Брат спокойно, не говоря и слова, следил за тем, как Винни, привыкшая к обществу короля за неполные три недели, наливала в тарелки суп. Закончив, девушка по обыкновению вышла в комнату для фрейлин.
— Знаешь, — голос Брэма прозвучал чуть свысока, — я благодарен князю за этот букет.
— Почему? — искренне удивилась я.
— Он избавил меня от сомнений. Ничто так не радует, как уверенность в правильности решения, — глядя на стоящие на столе у окна цветы, ответил брат.
Если бы он только знал, сколько сил отняло у меня молчание, пресечение навязанных медальоном попыток оправдать Волара… Я в который раз прокусила до крови щеку, в который раз сжимала зубы, в который раз, моля небеса о помощи, ждала слов брата, его решения.
— Шаролез не настолько заинтересован в тех шахтах, как может мниться Волару.
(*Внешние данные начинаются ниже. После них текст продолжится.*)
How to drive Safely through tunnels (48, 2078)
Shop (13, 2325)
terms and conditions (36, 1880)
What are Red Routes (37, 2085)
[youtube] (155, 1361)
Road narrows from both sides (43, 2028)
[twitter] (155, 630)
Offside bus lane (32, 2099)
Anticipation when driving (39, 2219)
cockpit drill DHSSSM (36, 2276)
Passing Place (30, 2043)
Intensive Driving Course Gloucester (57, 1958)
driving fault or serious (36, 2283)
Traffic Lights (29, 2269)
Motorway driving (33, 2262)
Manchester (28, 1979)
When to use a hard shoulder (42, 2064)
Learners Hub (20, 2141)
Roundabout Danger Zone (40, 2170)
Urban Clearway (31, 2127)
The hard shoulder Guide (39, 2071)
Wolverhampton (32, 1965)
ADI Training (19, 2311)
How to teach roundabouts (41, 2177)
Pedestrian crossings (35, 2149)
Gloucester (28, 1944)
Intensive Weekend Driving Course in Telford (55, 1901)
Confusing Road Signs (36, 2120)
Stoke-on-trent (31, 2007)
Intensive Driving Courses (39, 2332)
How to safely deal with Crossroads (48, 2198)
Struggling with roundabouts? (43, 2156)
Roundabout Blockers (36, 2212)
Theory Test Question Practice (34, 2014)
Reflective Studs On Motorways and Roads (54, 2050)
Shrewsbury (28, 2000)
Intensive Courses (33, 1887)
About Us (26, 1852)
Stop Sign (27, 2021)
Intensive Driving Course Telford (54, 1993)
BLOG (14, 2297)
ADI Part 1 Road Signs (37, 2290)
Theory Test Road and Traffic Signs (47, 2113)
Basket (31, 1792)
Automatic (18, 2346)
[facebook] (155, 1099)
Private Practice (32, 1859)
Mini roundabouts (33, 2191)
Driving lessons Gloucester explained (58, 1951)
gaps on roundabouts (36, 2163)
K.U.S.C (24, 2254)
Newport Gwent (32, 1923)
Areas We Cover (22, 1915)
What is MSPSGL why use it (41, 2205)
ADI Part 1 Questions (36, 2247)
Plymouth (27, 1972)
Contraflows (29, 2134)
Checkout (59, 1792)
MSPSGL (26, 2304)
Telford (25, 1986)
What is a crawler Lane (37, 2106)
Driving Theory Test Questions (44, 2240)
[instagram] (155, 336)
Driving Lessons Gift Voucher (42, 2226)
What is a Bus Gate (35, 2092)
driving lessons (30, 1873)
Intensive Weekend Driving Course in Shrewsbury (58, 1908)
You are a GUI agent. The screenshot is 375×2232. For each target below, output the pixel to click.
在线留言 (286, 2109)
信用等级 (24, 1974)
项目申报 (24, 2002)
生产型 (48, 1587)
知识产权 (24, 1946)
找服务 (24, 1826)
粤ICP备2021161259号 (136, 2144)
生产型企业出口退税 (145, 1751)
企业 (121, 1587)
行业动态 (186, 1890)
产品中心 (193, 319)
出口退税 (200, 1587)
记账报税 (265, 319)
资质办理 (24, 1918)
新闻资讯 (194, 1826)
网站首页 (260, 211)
Шаролез не настолько заинтересован в сохранении прекрасных дипломатических отношений с Муожем, чтобы мы спускали бастарду наглость и хамство, — в голосе Брэма было столько злости, что я не удивилась, когда он с грохотом швырнул на стол вилку. — Что он о себе возомнил?
Брат вскочил, принялся расхаживать по кабинету, время от времени сжимая правую руку в кулак. Верный признак крайней степени раздражения.
— «Милый, вежливый юноша», — передразнил Стратега Брэм. — Он меня безумно бесит! Ты, конечно, в разы сдержанней меня, но я уверен, тебя он раздражает не меньше. Не позволю какому-то уроду издеваться над моей единственной сестрой.
Остановившись напротив, брат выпалил:
— Никакой свадьбы не будет! Можешь говорить, что угодно, никакие призрачные выгоды не повлияют на мое решение.
Даже если бы я собиралась упорствовать, он не дал мне шанса. Сорвался с места и еще несколько раз пробежал от двери к двери, снова остановился напротив меня.
— Наглый, отвратительный, глупый, не знающий правил этикета невежда! И не возражай!
На сей раз Брэм был готов оспорить любое мое высказывание, настаивать на своем решении, даже поссориться со мной, но не изменить вынесенный вердикт. Поэтому единственное слово, которое мне удалось отвоевать у периата, казалось, лишило брата дара речи.
— Спасибо, — сказала я, глядя в глаза Брэму.
Он долго молчал, смотрел на меня удивленно. Не ожидал, что так быстро сдамся. Ведь до того именно я уговаривала его давать Волару шансы. Осознав, что я не стану пытаться оспорить его решение или разубедить, Брэм сделал глубокий вдох и долго выдыхал, чуть прикрыв глаза. После этого вернулся на свое место. Он был совершенно спокоен, ни следа миновавшей вспышки.
— Прости, я немного вышел из себя, — покаялся Брэм, виновато улыбнувшись.